[Exercise goal] Copy out the entries below word for word, from the very first line through the line containing "tap(76, 293)", including both of those lines.

::: Given records :::

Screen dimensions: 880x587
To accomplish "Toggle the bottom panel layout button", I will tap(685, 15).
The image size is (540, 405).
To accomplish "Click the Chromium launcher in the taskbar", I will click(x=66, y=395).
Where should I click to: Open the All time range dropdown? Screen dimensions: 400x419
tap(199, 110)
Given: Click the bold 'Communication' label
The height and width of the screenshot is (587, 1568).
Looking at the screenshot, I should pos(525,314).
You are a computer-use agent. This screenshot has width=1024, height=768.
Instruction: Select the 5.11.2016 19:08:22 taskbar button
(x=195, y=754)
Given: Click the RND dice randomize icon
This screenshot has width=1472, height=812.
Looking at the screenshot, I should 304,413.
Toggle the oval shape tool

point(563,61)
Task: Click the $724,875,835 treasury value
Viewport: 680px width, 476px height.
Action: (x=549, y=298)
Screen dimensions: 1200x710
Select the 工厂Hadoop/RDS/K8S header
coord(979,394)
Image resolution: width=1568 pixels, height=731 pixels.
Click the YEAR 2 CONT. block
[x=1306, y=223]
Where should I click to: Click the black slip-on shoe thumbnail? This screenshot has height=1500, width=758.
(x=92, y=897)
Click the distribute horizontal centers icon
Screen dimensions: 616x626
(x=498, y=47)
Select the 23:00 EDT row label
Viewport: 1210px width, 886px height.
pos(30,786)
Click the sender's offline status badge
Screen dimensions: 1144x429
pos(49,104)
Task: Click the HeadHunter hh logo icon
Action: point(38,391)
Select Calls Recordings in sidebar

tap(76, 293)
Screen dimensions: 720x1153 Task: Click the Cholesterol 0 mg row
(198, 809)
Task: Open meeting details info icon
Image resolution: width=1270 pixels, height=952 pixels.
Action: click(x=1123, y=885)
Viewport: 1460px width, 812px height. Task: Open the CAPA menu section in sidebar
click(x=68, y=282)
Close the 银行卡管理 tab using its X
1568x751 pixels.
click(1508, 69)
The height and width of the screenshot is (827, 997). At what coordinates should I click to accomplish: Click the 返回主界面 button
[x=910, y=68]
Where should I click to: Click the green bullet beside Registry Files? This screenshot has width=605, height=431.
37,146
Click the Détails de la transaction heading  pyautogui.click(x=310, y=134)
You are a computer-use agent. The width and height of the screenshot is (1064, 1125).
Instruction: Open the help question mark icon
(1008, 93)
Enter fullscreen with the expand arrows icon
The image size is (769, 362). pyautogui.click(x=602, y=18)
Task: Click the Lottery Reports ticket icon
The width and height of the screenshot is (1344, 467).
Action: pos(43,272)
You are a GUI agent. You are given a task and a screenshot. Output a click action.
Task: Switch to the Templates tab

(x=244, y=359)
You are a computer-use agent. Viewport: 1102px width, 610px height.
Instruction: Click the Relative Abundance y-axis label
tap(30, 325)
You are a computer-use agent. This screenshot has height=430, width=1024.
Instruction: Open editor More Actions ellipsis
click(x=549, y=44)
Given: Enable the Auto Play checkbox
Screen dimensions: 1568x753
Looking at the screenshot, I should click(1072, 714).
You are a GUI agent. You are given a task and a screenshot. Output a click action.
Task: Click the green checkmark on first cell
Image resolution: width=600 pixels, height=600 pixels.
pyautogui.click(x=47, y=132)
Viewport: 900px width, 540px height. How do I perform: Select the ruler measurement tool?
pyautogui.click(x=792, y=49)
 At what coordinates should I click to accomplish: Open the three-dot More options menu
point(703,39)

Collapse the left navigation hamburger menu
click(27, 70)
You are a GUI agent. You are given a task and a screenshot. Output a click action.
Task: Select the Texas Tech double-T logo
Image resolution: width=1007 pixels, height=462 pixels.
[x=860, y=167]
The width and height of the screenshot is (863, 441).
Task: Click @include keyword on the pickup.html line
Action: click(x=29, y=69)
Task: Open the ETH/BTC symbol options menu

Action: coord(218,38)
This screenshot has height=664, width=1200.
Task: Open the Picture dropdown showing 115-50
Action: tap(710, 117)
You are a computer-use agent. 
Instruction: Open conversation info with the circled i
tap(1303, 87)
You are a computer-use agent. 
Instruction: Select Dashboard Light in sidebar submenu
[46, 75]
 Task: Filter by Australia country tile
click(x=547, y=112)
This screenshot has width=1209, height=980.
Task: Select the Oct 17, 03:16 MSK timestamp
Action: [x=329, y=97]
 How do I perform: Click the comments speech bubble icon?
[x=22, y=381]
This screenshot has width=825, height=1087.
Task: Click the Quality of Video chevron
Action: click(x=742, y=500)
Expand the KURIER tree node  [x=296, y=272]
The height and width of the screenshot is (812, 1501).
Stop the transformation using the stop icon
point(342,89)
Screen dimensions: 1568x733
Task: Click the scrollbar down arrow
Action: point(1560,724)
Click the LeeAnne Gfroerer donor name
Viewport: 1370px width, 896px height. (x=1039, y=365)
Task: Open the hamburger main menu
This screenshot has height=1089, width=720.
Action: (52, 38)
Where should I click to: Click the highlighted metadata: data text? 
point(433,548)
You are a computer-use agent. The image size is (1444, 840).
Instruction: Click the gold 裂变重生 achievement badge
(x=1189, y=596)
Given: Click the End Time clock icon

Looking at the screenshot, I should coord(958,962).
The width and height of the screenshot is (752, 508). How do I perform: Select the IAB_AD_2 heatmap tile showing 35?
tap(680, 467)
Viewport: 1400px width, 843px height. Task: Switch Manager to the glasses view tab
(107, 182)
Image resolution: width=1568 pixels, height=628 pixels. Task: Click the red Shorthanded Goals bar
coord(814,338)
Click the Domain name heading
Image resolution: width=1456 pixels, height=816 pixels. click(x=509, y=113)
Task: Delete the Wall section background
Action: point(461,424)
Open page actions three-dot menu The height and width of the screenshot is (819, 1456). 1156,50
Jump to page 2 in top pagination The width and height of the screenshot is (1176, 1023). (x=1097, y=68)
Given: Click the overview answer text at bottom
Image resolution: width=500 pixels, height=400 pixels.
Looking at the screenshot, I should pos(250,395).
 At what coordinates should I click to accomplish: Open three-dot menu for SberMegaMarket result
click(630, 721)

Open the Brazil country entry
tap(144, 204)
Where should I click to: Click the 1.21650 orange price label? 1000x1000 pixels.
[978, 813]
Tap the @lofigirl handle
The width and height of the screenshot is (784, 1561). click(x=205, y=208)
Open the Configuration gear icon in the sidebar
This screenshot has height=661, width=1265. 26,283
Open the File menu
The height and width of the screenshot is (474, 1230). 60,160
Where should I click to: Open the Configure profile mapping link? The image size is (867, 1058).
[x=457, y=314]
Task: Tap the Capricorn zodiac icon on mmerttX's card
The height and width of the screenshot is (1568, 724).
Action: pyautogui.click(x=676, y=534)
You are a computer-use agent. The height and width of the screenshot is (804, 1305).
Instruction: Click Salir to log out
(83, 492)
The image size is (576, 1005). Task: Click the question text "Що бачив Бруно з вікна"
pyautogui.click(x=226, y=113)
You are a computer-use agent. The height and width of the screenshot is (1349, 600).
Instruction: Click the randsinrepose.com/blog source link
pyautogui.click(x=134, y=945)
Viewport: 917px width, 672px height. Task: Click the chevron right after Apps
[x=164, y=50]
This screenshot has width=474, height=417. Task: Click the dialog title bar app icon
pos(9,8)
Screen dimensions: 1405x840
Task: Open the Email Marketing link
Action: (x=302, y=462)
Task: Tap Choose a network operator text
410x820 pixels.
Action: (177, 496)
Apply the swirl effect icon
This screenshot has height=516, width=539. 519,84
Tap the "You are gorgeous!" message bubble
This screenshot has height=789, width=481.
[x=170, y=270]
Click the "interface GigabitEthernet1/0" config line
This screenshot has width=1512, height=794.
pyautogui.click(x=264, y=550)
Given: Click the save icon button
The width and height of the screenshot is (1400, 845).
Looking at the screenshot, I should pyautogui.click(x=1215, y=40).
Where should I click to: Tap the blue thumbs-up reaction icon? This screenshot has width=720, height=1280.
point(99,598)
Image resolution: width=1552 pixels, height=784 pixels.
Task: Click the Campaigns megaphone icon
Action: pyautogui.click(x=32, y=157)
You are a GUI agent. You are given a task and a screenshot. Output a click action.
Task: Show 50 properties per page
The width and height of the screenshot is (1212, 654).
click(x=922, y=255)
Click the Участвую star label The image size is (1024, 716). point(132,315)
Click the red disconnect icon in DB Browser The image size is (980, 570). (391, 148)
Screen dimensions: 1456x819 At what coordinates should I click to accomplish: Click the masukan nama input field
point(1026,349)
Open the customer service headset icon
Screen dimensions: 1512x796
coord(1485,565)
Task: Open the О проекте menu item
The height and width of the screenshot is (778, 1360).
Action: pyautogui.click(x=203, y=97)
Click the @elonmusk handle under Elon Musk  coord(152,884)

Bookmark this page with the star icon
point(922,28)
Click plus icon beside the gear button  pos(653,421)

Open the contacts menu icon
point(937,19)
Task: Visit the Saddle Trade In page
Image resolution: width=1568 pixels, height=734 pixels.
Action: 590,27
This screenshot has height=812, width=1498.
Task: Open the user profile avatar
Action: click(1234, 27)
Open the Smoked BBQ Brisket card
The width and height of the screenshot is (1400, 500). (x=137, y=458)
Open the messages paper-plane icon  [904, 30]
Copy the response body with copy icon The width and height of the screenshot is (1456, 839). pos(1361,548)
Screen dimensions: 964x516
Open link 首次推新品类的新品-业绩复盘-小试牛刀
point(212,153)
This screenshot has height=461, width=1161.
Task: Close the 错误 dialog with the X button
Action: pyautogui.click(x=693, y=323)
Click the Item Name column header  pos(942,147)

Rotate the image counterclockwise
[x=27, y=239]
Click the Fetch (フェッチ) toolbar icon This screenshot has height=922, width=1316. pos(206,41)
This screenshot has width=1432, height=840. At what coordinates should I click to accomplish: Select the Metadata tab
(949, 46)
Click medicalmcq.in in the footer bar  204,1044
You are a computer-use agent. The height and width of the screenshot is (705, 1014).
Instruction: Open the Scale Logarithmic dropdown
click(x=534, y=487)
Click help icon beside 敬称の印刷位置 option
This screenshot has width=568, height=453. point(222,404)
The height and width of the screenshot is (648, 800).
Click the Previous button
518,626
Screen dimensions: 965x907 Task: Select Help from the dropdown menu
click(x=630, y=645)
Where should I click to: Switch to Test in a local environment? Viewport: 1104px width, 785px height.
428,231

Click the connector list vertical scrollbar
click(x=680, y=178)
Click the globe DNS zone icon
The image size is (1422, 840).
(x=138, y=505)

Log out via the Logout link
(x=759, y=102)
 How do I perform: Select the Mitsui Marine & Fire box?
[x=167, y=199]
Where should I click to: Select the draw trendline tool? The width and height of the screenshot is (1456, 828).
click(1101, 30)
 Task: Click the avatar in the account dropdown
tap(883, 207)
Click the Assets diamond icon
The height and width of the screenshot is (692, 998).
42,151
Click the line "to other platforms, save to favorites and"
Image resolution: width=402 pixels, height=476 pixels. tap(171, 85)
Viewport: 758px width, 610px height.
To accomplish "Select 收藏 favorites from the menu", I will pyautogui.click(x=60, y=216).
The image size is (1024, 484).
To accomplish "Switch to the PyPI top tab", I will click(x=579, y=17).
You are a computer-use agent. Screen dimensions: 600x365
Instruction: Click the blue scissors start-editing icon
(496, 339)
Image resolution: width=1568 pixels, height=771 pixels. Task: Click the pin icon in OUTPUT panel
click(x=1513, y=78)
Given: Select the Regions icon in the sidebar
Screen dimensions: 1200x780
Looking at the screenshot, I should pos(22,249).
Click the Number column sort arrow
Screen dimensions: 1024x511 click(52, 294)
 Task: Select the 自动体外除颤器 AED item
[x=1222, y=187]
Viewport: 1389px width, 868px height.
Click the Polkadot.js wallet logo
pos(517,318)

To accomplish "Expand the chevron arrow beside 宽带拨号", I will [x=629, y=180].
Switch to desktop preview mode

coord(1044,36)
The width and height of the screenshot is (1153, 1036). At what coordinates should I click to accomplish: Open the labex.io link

:::

[Task answer]
Screen dimensions: 880x587
To accomplish "Toggle the bottom panel layout button", I will tap(685, 15).
The image size is (540, 405).
To accomplish "Click the Chromium launcher in the taskbar", I will click(x=66, y=395).
Where should I click to: Open the All time range dropdown? Screen dimensions: 400x419
tap(199, 110)
Given: Click the bold 'Communication' label
The height and width of the screenshot is (587, 1568).
Looking at the screenshot, I should pos(525,314).
You are a computer-use agent. This screenshot has width=1024, height=768.
Instruction: Select the 5.11.2016 19:08:22 taskbar button
(x=195, y=754)
Given: Click the RND dice randomize icon
This screenshot has width=1472, height=812.
Looking at the screenshot, I should 304,413.
Toggle the oval shape tool

point(563,61)
Task: Click the $724,875,835 treasury value
Viewport: 680px width, 476px height.
Action: (x=549, y=298)
Screen dimensions: 1200x710
Select the 工厂Hadoop/RDS/K8S header
coord(979,394)
Image resolution: width=1568 pixels, height=731 pixels.
Click the YEAR 2 CONT. block
[x=1306, y=223]
Where should I click to: Click the black slip-on shoe thumbnail? This screenshot has height=1500, width=758.
(x=92, y=897)
Click the distribute horizontal centers icon
Screen dimensions: 616x626
(x=498, y=47)
Select the 23:00 EDT row label
Viewport: 1210px width, 886px height.
pos(30,786)
Click the sender's offline status badge
Screen dimensions: 1144x429
pos(49,104)
Task: Click the HeadHunter hh logo icon
Action: point(38,391)
Select Calls Recordings in sidebar

tap(76, 293)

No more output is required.